Coming up, will another slide in German industrial orders place the euro on the back foot today?

What’s been happening?

The euro trended broadly higher at the start of this week, supported by Germany’s latest trade data. November’s figures showed a sharper-than-expected jump in export growth, with the country recording its largest trade surplus since the start of 2021.

An uptick in Eurozone economic sentiment at the end of 2023 also reflected positively on EUR exchange rates.
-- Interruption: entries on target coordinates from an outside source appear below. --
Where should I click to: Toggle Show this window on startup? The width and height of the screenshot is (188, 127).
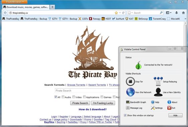point(125,115)
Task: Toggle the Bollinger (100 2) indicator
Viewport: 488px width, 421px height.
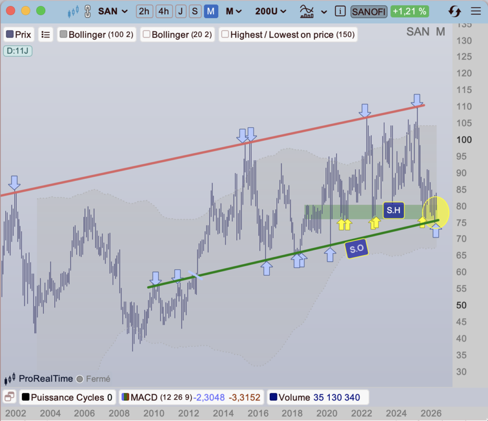Action: tap(63, 34)
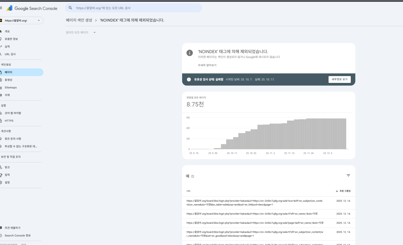Sort by 최종 크롤링 arrow icon
Viewport: 403px width, 245px height.
pos(337,191)
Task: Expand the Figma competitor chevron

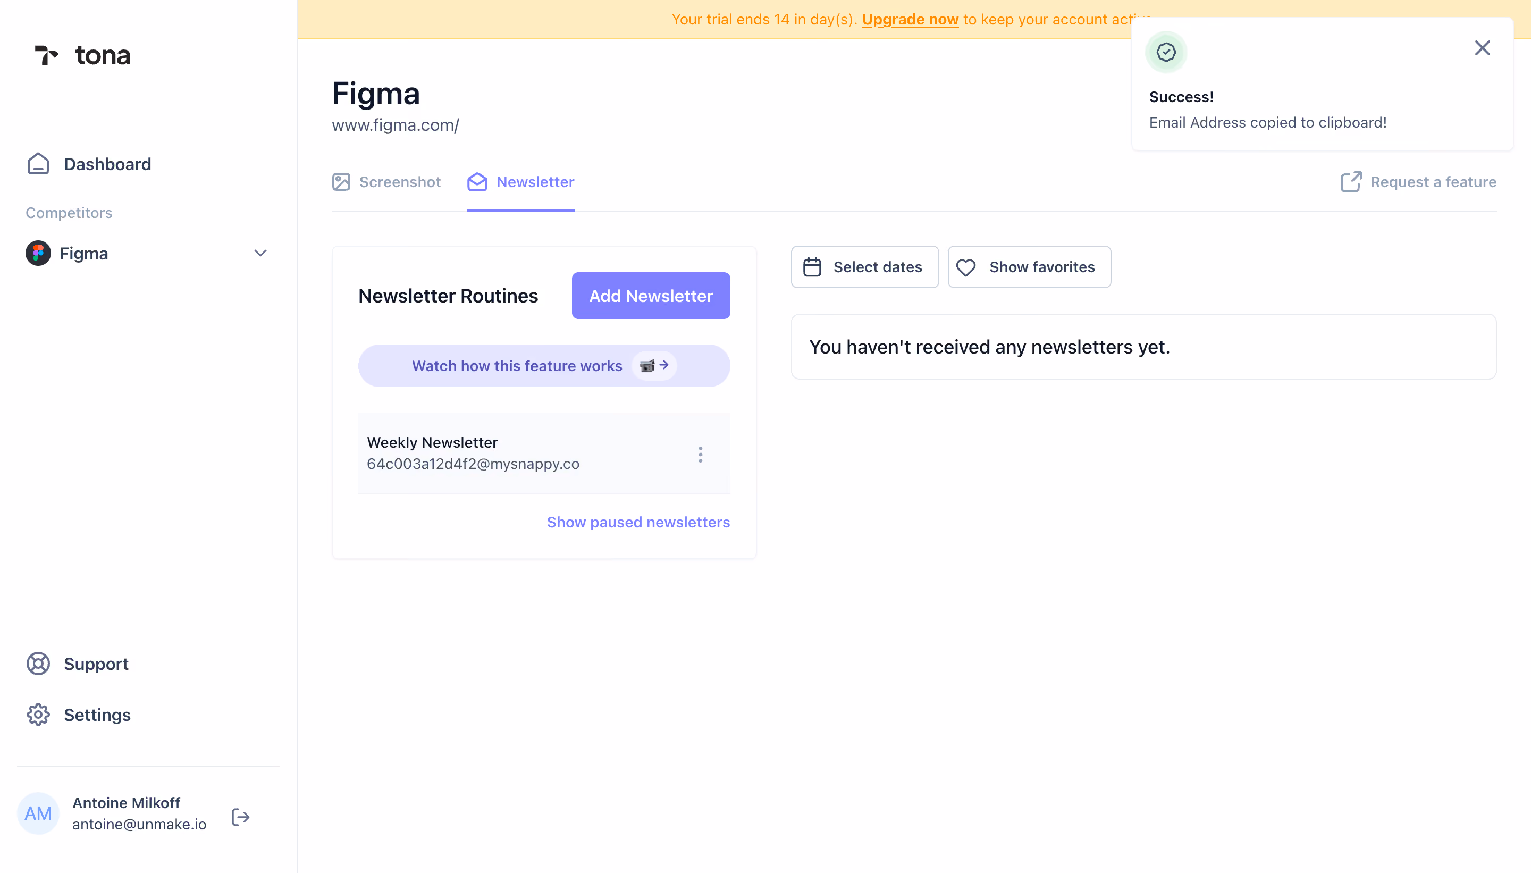Action: tap(260, 253)
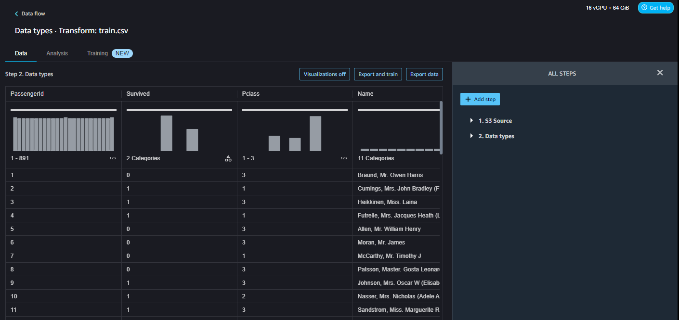Click the NEW badge next to Training

(x=122, y=53)
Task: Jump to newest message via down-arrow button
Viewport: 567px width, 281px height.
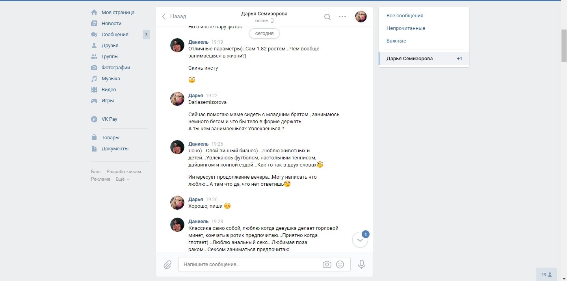Action: pos(360,240)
Although a contraction in retail sales in November ultimately limited the single currency’s upside potential.

In contrast, the US dollar weakened on Monday as the currency fell in tandem with US Treasury yields.

These losses were reinforced by a positive shift in market risk appetite through the second half of the European session.

At the same time, the increasingly risk-sensitive pound was able to firm amid the more bullish market mood.

What’s coming up?

Today’s session kicked off with the publication of Germany’s latest industrial production data.

The euro is facing some headwinds after today’s figures reported that factory production unexpectedly contracted again in November.

However, there is a chance for the single currency to rebound later this morning, if the Eurozone’s latest jobs data reports that unemployment in the bloc held near record lows in November.

Meanwhile, market risk appetite may continue to act as the main catalyst of movement for the pound and US dollar, amid the continued absence of any notable domestic data.

If sentiment remains upbeat this could see Sterling extend its gains as the ‘greenback’ remains under pressure.